6. Black Claw – The Unabating Terror (cosmic doom metal, EP, autoprodotto)
Gargantuesco, straniante, affascinante. Questi tre attributi descrivono l’EP di debutto della one man band Black Claw, che reca la firma dell’inglese James Murray. Tre enormi tracce con durate dai dodici ai diciassette minuti di doom terrificante e atmosferico, che proviene dalle profondità più oscure e misteriose dello spazio, quelle abitate da creature inimmaginabili e culle di orrori che superano anche la più perversa delle fantasie. Al nucleo doom — che talvolta si avvicina anche al funeral — si sommano distorsioni noise che amplificano quel senso di ignoto e di minaccioso che attraversa l’intera opera. L’estetica del disco non cela, sin dall’artwork, il debito che possiede con la letteratura di Lovecraft. Orrore e misteri oltremondani si fondono in oltre quaranta minuti di musica cosmica e densa che nella seconda traccia “The Crawling Chaos” vede anche la partecipazione al microfono di Jean Claude VanDoom dei Cult Of Occult: un’aggiunta che incrementa l’angoscia e il terrore dell’EP. Un ascolto obbligatorio per ogni amante del doom atmosferico. Straordinario.
7. Orphan Feast – The Sinner’s Manifesto (blackened grindcore, demo, autoprodotto)

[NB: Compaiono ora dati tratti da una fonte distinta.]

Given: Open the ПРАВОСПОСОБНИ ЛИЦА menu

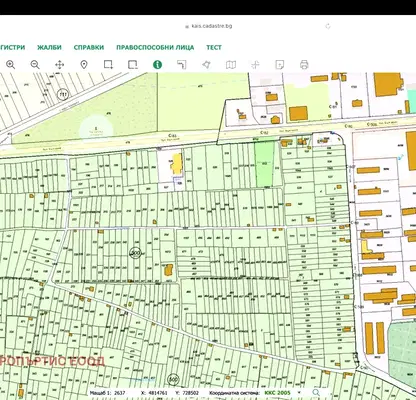Looking at the screenshot, I should click(x=155, y=47).
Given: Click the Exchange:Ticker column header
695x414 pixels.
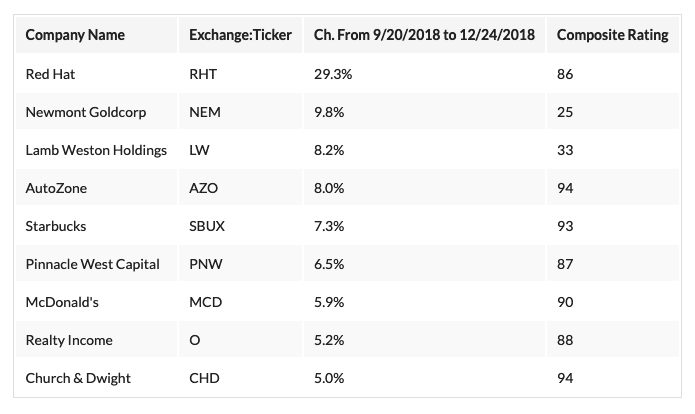Looking at the screenshot, I should click(240, 35).
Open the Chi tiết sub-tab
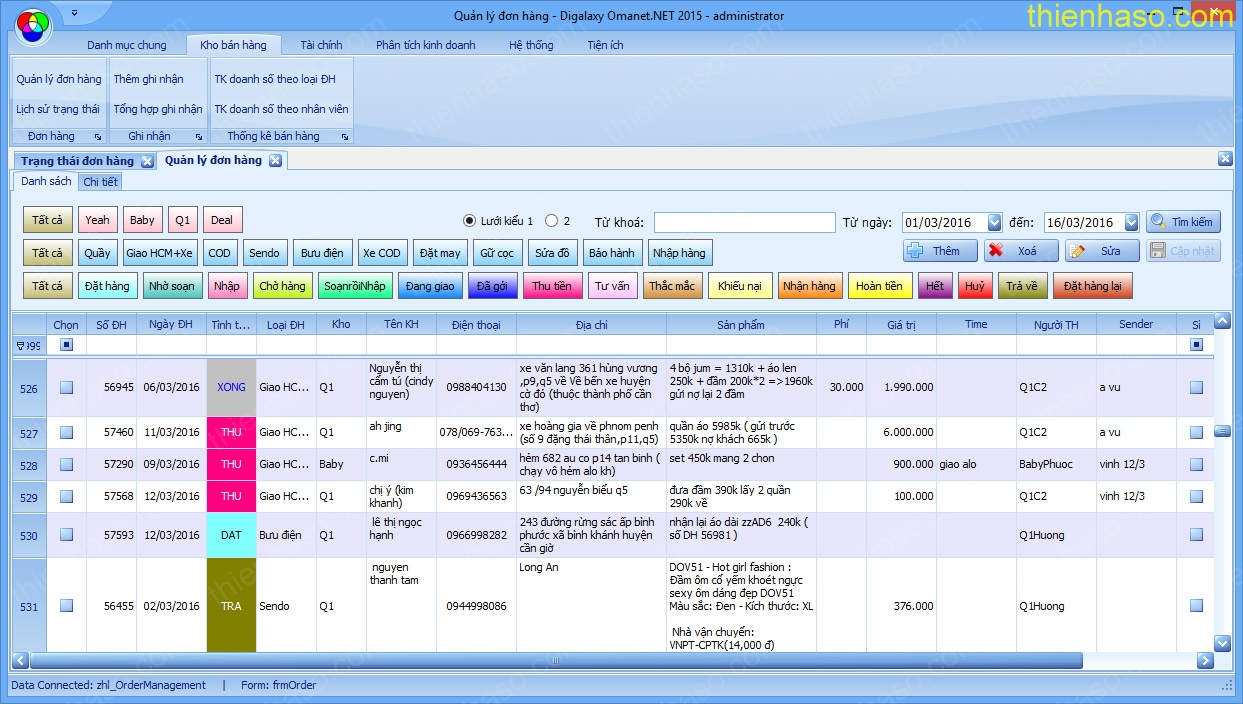The image size is (1243, 704). (x=100, y=182)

Il sottoscritto non è un grande estimatore del grindcore e proprio per questo motivo gli Orphan Feast hanno conquistato un posto in rubrica. The Sinner’s Manifesto è il primo demo della one man band la cui identità è ignota, dedida a un blackened grindcore logorante. Tutto ciò che farcisce questo quarto d’ora è un metal estremo che alla velocità quasi disumana della musica -core più spinta unisce anche forti componenti epiche e melodiche e dissonanze maligne che derivano dal black metal gelido di matrice nordica. Tutto ciò è molto ben sintetizzato in “Slaughter Of The First Man”, nella quale coesistono tutti gli elementi disseminati in The Sinner’s Manifesto, in un piglio compositivo quasi progressive. Parziale difetto — che tuttavia subisce l’influenza del gusto personale e pertanto non è oggettivo — è rappresentato dagli assoli di chitarra disseminati qua e là nel corso del demo, i quali soffrono di una certa banalità che cozza molto con la musica nient’affatto banale degli Orphan Feast: plettrate rapide, scale su e giù che poco aggiungono ai brani, che al contrario avrebbero probabilmente guadagnato in incisività dall’assenza di questi momenti solisti tech-melodici.

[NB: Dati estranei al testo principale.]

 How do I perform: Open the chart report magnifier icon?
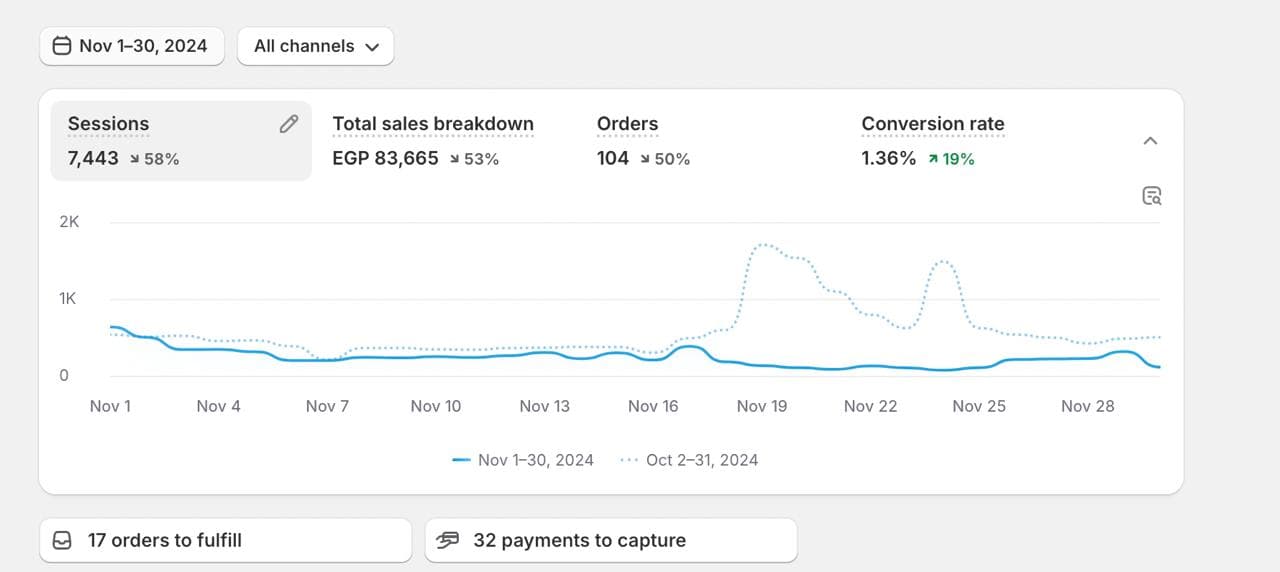coord(1151,195)
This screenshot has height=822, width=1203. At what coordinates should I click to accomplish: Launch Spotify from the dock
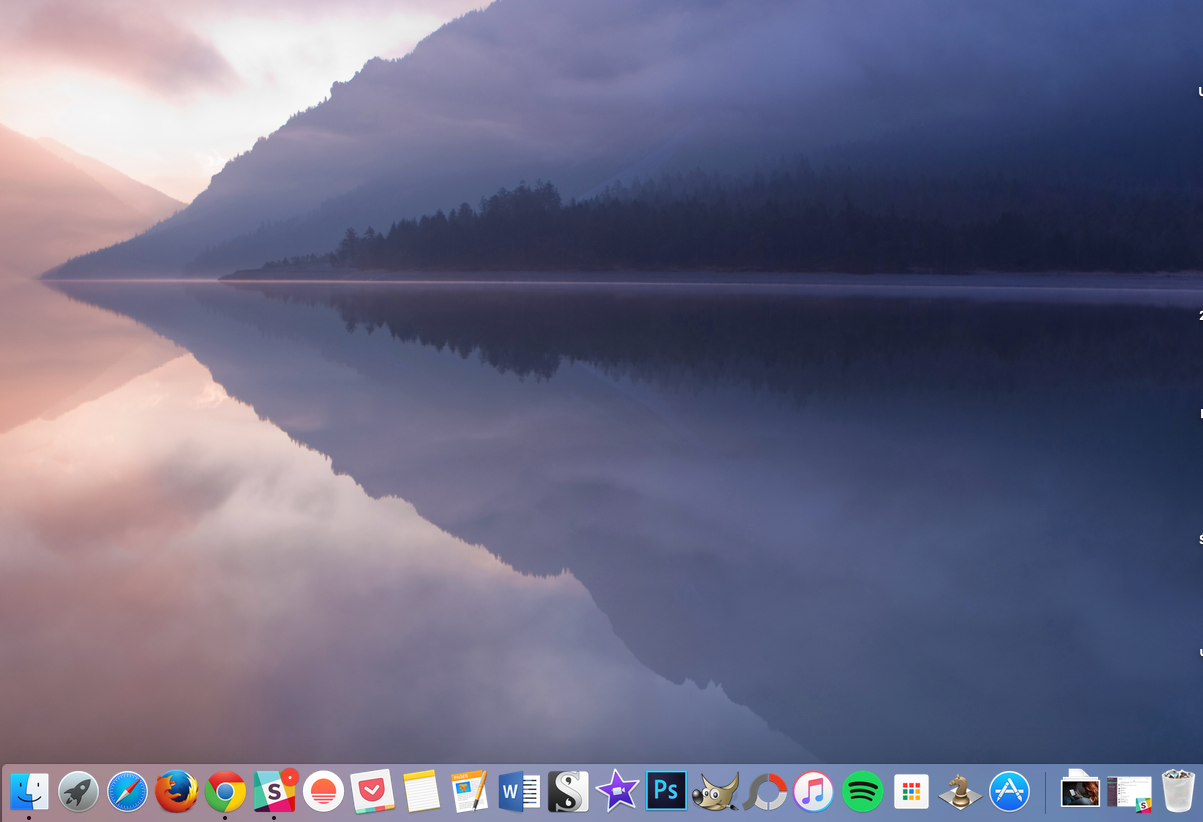click(862, 792)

8. Wuuthrad – Profecies Of The Elder Scrolls (dark ambient-sludge metal, album, autoprodotto)
Chi è appassionato di videogiochi e, nello specifico, di The Elder Scrolls V: Skyrim avrà sicuramente intuito qualcosa leggendo il nome di questo progetto tutto italiano: Wuuthrad è il nome di un’arma del gioco. Simon, the Bard suona un death-doom-sludge metal che rende omaggio alla celebre opera videoludica da un punto di vista tematico e lirico. Le quattro lunghe tracce, dalla durata complessiva di trentasette minuti, offrono stimoli sempre differenti, pur mantenendo intatta e invariata la matrice summenzionata. Grazie a numerosi inserti ambient, infatti, l’album sembra quasi volersi proporre come colonna sonora delle battaglie, dei dungenon e dei misteri del videogame. Il mixing rozzo e graffiante veicola in maniera eccelsa la dimensione cavernosa e, al tempo stesso, quasi infinita di Skyrim. Prophecies Of The Elder Scrolls è un lavoro davvero piacevole, nonostante qualche momento di fiacca che, con il susseguirsi degli ascolti, potrebbe ingenerare un po’ di noia.